Along with Deep Red, Suspiria has always been my favorite Argento; his scripts tend to be thin, clichéd and outrageous, but he can always shock your socks off once or twice. (You can see most of the movies -- though you'll want to be picky -- on Anchor Bay.) So I can appreciate the fans who've been waiting 27 years for this one. It's bloody as hell, but, unlike some superficially classier directors, Argento know where to point his camera. Like his fellow horror ace countryman Mario Bava, he's a wicked treat for the politically incorrect and the esthetically adventurous.
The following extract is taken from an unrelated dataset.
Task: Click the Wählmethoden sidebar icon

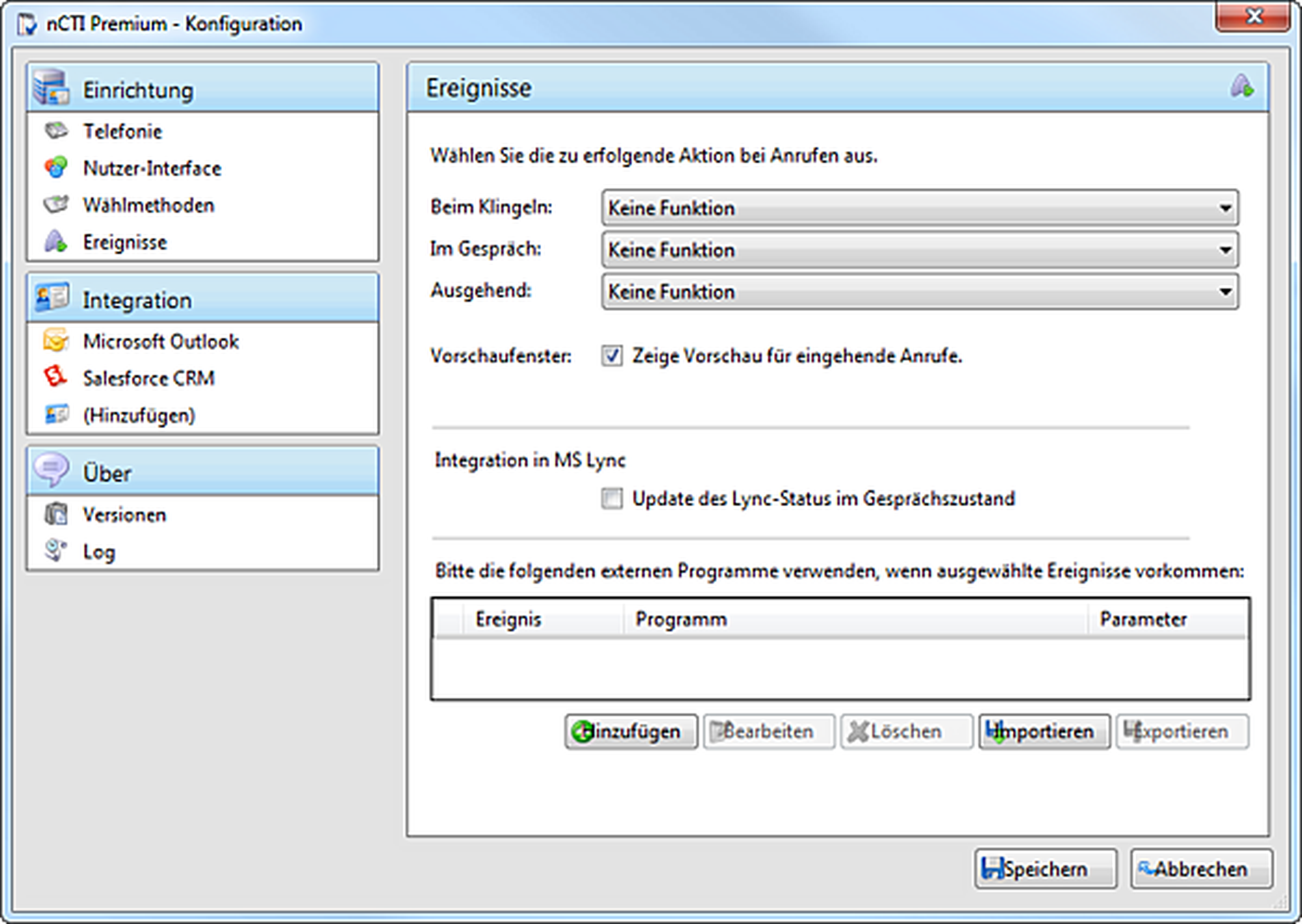Action: pyautogui.click(x=56, y=205)
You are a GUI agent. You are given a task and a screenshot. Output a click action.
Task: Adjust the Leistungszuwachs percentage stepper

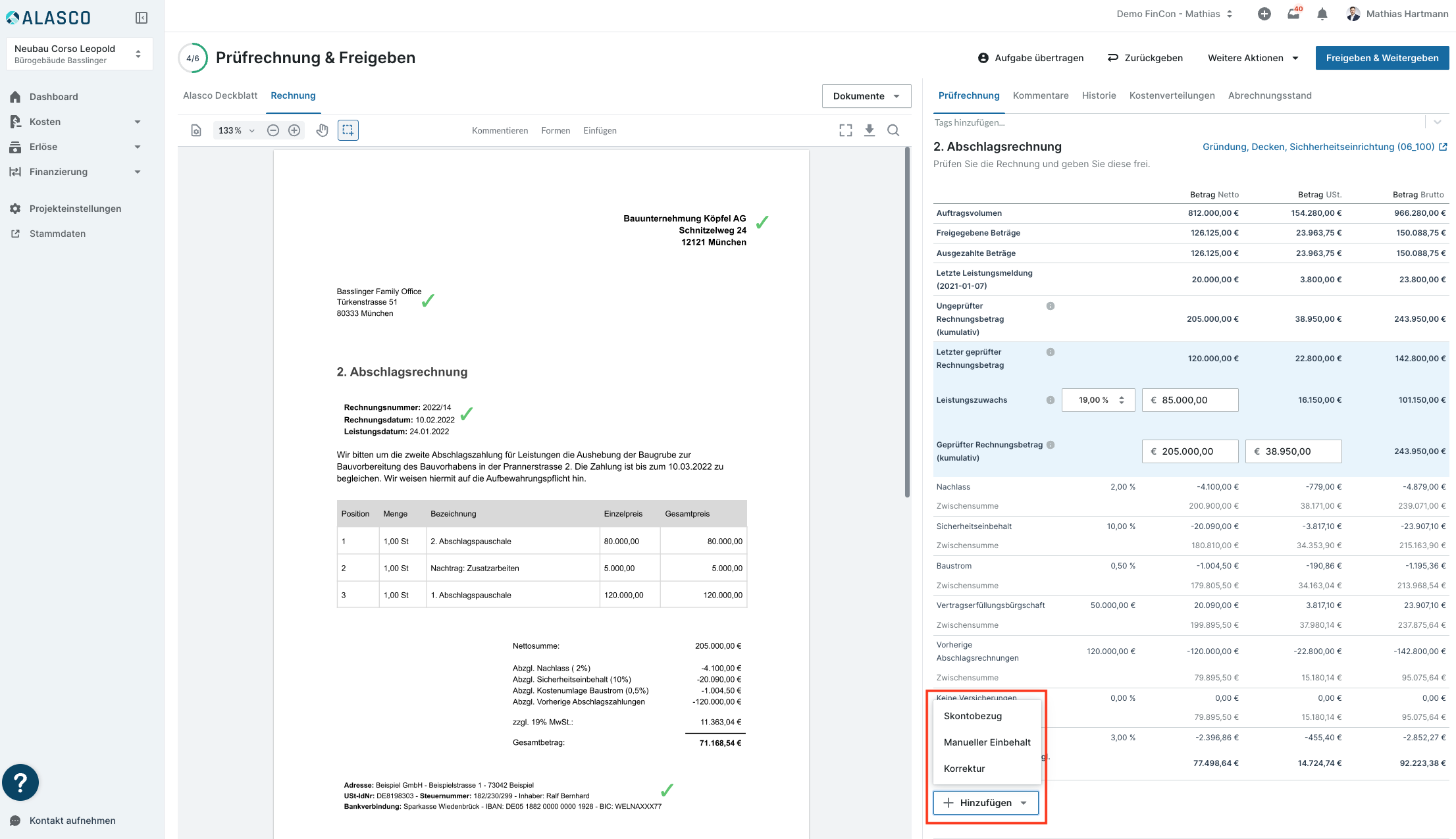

Anglo-Saxon Attitudes (B+)
U.K.: Diarmuid Lawrence, 1992, Acorn Media
Angus Wilson's scathing '50s novel of the vicissitudes, hypocrisies and depravities of British academia reign here -- as exposed by a false archeological discovery (a well-hung pagan icon found in a pious bishop's grave) that keeps resonating through and sometimes ruining lives. Richard Johnson, who became an even better actor, and got better roles, as he aged, plays mournful historian Gerald Middleton; Elizabeth Sproggs is his wife, Inge; and Tara Fitzgerald, at her sexiest, is his lifelong lady love, Dollie. Popping up in smaller roles: the young Daniel Craig and Kate Winslet. The script is by Andrew Davies, one of the most celebrated and awarded of BBC novel-adaptors -- and recently screenwriter for the new theatrical film of Evelyn Waugh's Brideshead Revisited.
The New Centurions (B+)
U.S.; Richard Fleischer, 1972, Columbia
One of the best '70s cop movies, though relatively neglected, is this Dick Fleischer-Stirling Silliphant adaptation of ex-LAPD cop Joseph Wambaugh's ultra-real study of an ambitious young L.A. cop (Stacy Keach) who falls into a deadly rut, and of his salty partner/mentor Kilvinski (George C. Scott), who plunges into a deadlier one. With Jane Alexander, Scott Wilson, Ed Lauter, Clifton James and future TV stars Erik Estrada and Isabel Sanford. Fleischer is at his best with this kind of realistic or fact-based crime material, and Scott, who's at his best, blows us (not to mention himself) away. (Extra: Trailer.)
The Anderson Tapes (B)
U.S.: Sidney Lumet, 1971, Columbia
One of the more unusual American heist movies is this complex caper thriller, with Sean Connery as Anderson, the embittered ex-con mastermind behind a deluxe New York City apartment building theft, during which he and his gang members are, unknowingly, constantly under surveillance. Less realistic than satiric, the movie is based on a Lawrence Sanders novel by writer Frank R. Pierson (who later reteamed with Lumet for the 1975 classic Dog Day Afternoon), and the typical high-class Lumet cast includes Dyan Cannon, Martin Balsam, Alan King, Ralph Meeker, Margaret (The Wicked Witch) Hamilton and, in his movie debut, that great weird actor Christopher Walken. The ending is a knockout. (Extra: Trailer.)
Affair in Trinidad (C)
U.S.; Vincent Sherman, 1952, Columbia
Rita Hayworth returned to movies after her Aly Khan holiday with this erotic thriller, written by screenwriter/science fiction author James Gunn, which borrows very heavily from Hitchcock and Ben Hecht's Notorious. Rita is the sexy bait, Alexander Scourby is the smitten traitor/mastermind, Glenn Ford is the surly lover, and the maguffin is a German-designed rocket. Not much atmosphere or visual pyrotechnics here for a so-called film noir, but the post-Gilda Rita and Glenn are still an incendiary couple. (Extra: Trailer.)